Go on a cultural tour by visiting heritage houses, the Boac Cathedral, Biglang Awa Shrine and various handicrafts stores and souvenir shops. A notable church is Gasan Church, with its striking interiors featuring fan carvings (one of the town’s main products) and beams using polished coconut shells like mosaic tiles crafted by local artisans.

Bellaroca Island Resort in Buenavista, Marinduque. Photo by Kara Santos

Nature lovers can visit a butterfly farm, take a dip in sulfuric springs of Malbog and enjoy scenic views of Tres Reyes Islands and Bellarocca Island Resort on Elephant Island.

View of Mt. Malindig, the highest peak of Marinduque from the roadside. Photo by Kara Santos

Meanwhile, adventure-seekers may prefer to spend the day island-hopping, caving or hiking up Mt. Malindig, the highest peak on the island.

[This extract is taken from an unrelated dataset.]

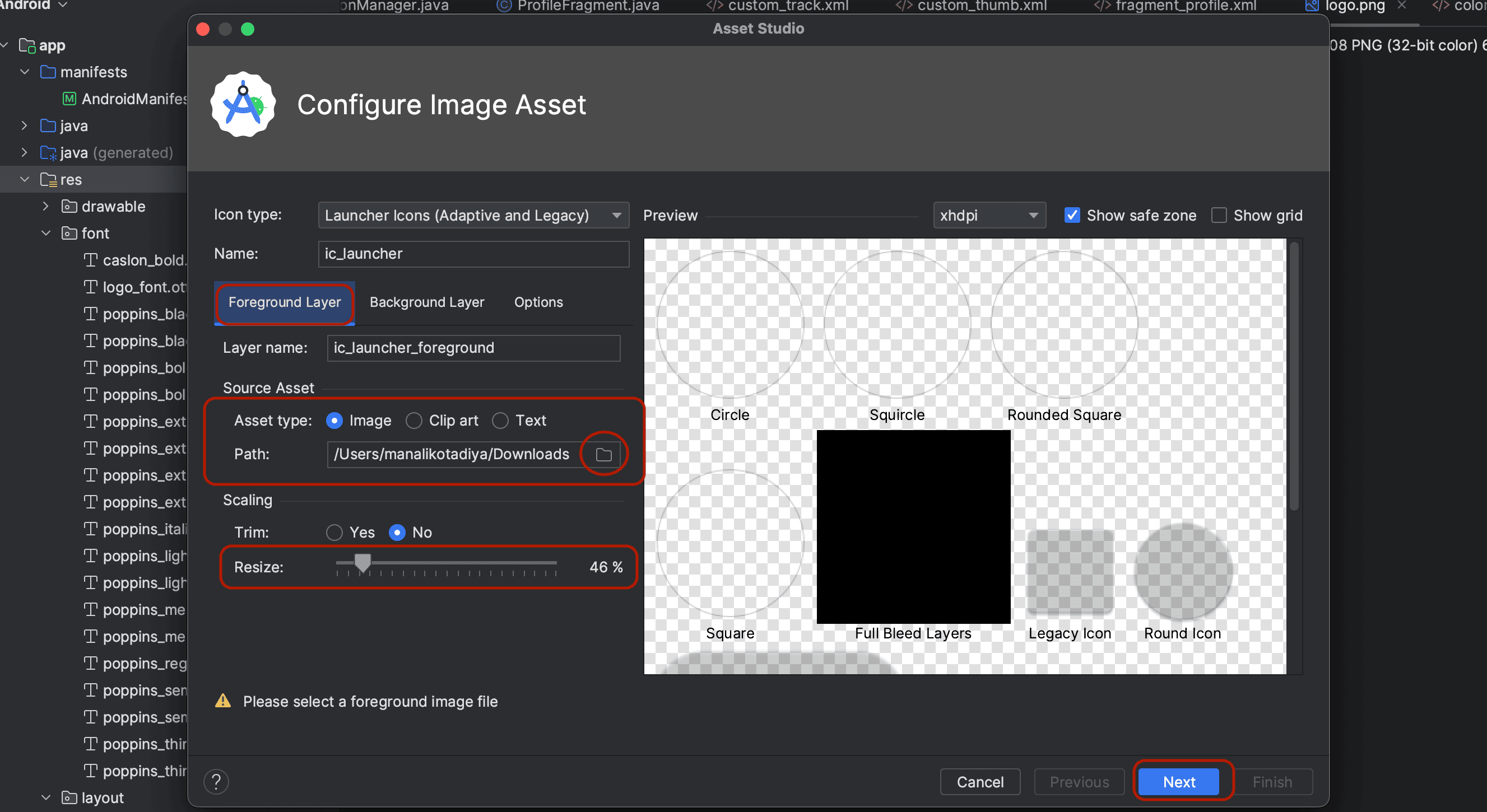Click the Resize slider handle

4. Sample authentic Marinduqueño cuisine

Manakla at Cafe Mamita Restaurant in Boac, Marinduque. Photo by Kara Santos

As an island-province, Marinduque is rich in fish and seafood. Must-tries include manakla, a small crustacean that looks like a cross between shrimps and baby lobsters, with just one claw, bigoy (red-eyed crabs) and dilis (anchovies).

Arrowroot or uraro cookies made by Rejanos Bakery. Photo by Kara Santos

Local delicacies include bibingkang Boac, panganan (fried “fingers” made from arrowroot flour) and Marinduque’s best uraro or arrowroot cookies, the best of which is produced by Rejano’s Bakery.

For the best Marinduqueño cuisine, be sure to dine at Casa de Don Emilio and Café Mamita located on the ground floor of the historic Boac Hotel, both of which serve local versions of Filipino favorites like kare-kare, sinigang, sizzling blue marlin and tanigue and bulalo.

5. Relax at Balar Hotel and Spa

Balar Hotel and Spa is Marinduque’s newest hotel. Photo by Kara Santos

Balar Hotel and Spa is the newest resort on the island. Opened just last November 2018, this five-month old establishment is located in the middle of lush greens fronting the beach of Balaring in Boac, a few minutes away from the airport.

Balar Hotel and Spa. Photo by Kara Santos

The hotel’s intimate and cozy atmosphere promises comfort paired with local hospitality and warm service. Relax in the resort’s well-designed rooms, enjoy dessert and coffee at 10 Y.O, a modern café right in front of the hotel and enjoy a relaxing massage and spa service at night.